Lumor also attached a spreadsheet with the financial data as of October 31, 2014 and pleaded with the Government to take urgent steps to put a payment schedule in place; however, Lumor said that he has received no response to that letter.
He said that he called the office of Mr. Waight three or four times after the letter was sent off, but was told that he was not at his desk.
Georgia Matute made attempts to personally see Financial Secretary Waight and Prime Minister Dean Barrow, Minister of Finance. Two trips to their offices over the past month were to no avail. The secretaries at both offices promised they would forward Matute’s concerns and get back to her. Waight’s secretary did call Matute, only to convey a message to her that the Financial Secretary needs some more clarity with respect to the payment.
“What else do they need?” Matute questioned.
According to Lumor, as of October 31, 2014, the total judgment against the Government of Belize stood at roughly $2.5 million, and for every day that Janae is not paid, interest accrues at $128.08.

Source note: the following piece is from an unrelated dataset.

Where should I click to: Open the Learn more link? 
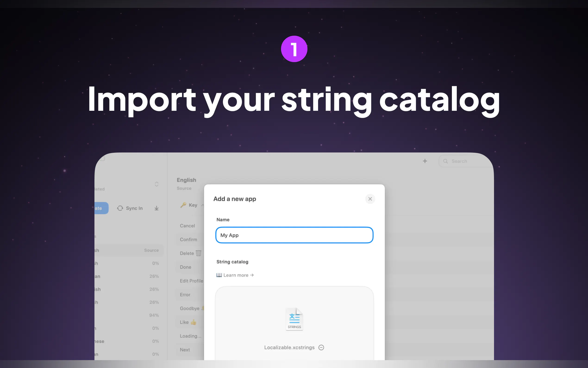point(235,275)
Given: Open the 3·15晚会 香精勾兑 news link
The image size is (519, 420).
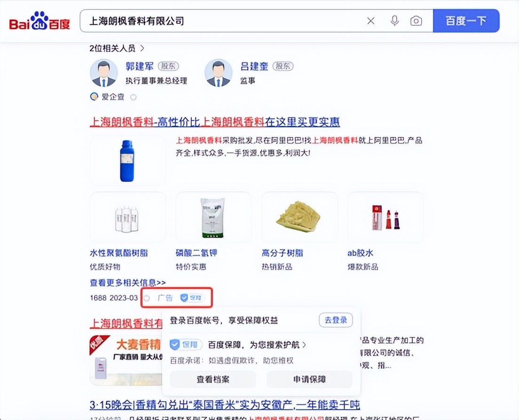Looking at the screenshot, I should [225, 404].
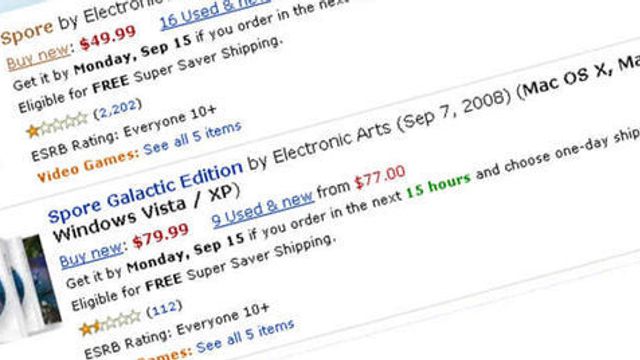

Lumor said that while they are pursuing the Government for the full settlement awarded by the CCJ, the court, in dismissing Meenavalli’s appeal, awarded the Matute’s costs of about $110,000. He said that they are currently in talks with Meenavalli’s attorney, Godfrey Smith, SC, to seek settlement of that award for costs.

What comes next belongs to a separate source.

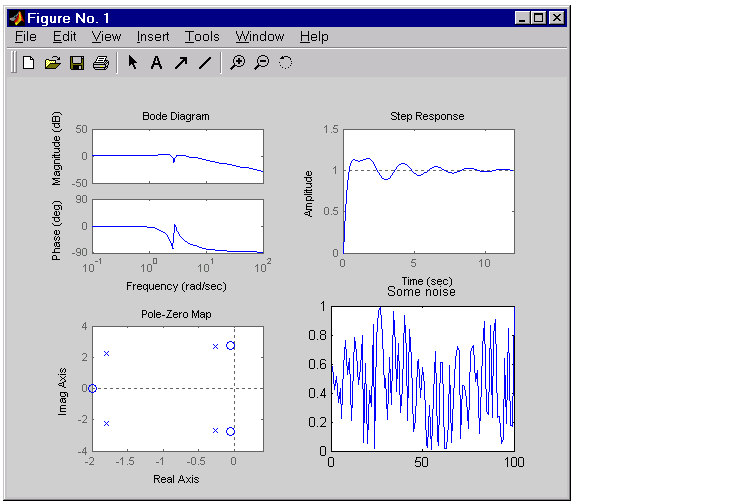750x504 pixels.
Task: Click the Help menu item
Action: click(314, 37)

Lumor publicly apologized to Janae and her mother today for not pursuing the matter more aggressively, because, Lumor said, he took the Government at its word when they said that they would attend to Janae’s payment. He continues to appeal to the Government of Belize to take steps to fulfill its obligation to Janae.
According to Lumor, the Government lawyer, Hawke, had said numerous times that Government would work out payments over a period of time, and the family agreed that that arrangement would be fine.

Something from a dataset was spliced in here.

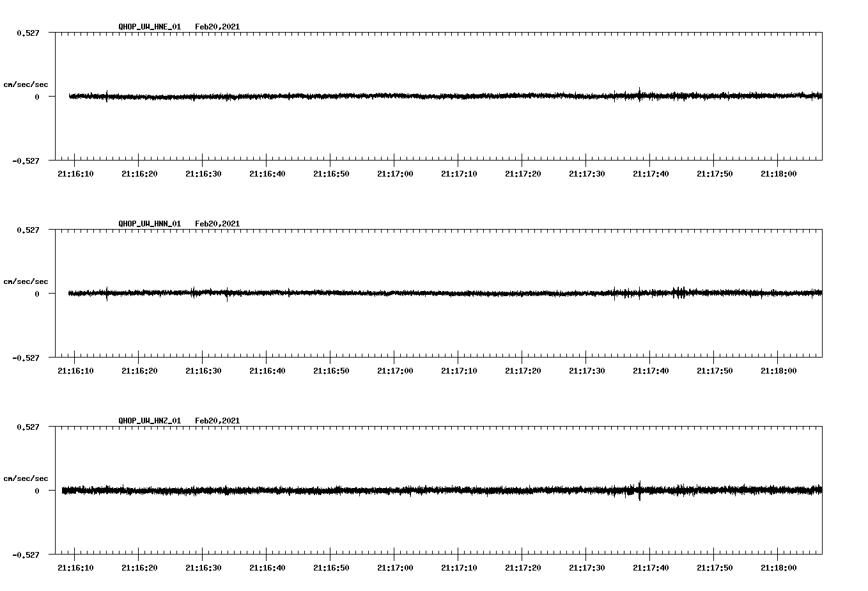
Task: Click the 21:16:30 timestamp on bottom axis
Action: point(203,567)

Today, we were unable to reach the Financial Secretary when we called his office in Belmopan, but we did get to speak with his deputy, Marion Palacio, who told us that the Ministry remains committed to settling the matter. He said that there had been discussions about working out a payment schedule for Janae. According to Palacio, although that payment “may not be before Christmas,” it is “imminent.”
Lumor explained that any payment arrangement and any monies disbursed to the child have to be approved by the Supreme Court, and any expenditure incurred on behalf of the child by her mother has to be approved by a judge of the court before that disbursement can be made.
“Since this is the season, as the government loves to say, everybody ought to be in Christmas cheer; I am only hoping that they would put Janae and the mother in the position where they could also enjoy that cheer,” said Lumor.
“Roll it this way, nuh!” Matute concurred.
Matute and Lumor also make a public appeal to Special Envoy for Women and Children, Kim Simplis Barrow, the Prime Minister’s wife, who plays a very influential role in government initiatives for the disabled. They call on her to help ensure that Janae gets the financial award due to her.
“Please, we need the help,” said Matute, who told the press that her worst nightmare of not being able to carry her child alone to take care of her daily needs – such as bathing her, have come to fruition, since Janae is now a fully grown young lady whose weight is more than average due to her condition, despite the fact that the girl is slim-built.
Matute quit her government job to take care of her child. She was also awarded a portion of the $2.5 million as special and general damages amounting to roughly $800,000. Janae’s award includes $240,000 for three vehicles during her lifetime, $180,000 as loss of future earnings (the Court of Appeal had reduced the figure from $708,203 to this figure), $170,000 for future accommodations, and $227,000 for future caregivers. Janae’s award totals $1.5 million.
Her mother hopes that the funds could be used to finance therapy to make life more livable for her daughter. She said that medical experts had told her that ages 0 to 5 were the most critical years for therapy, but she remains hopeful.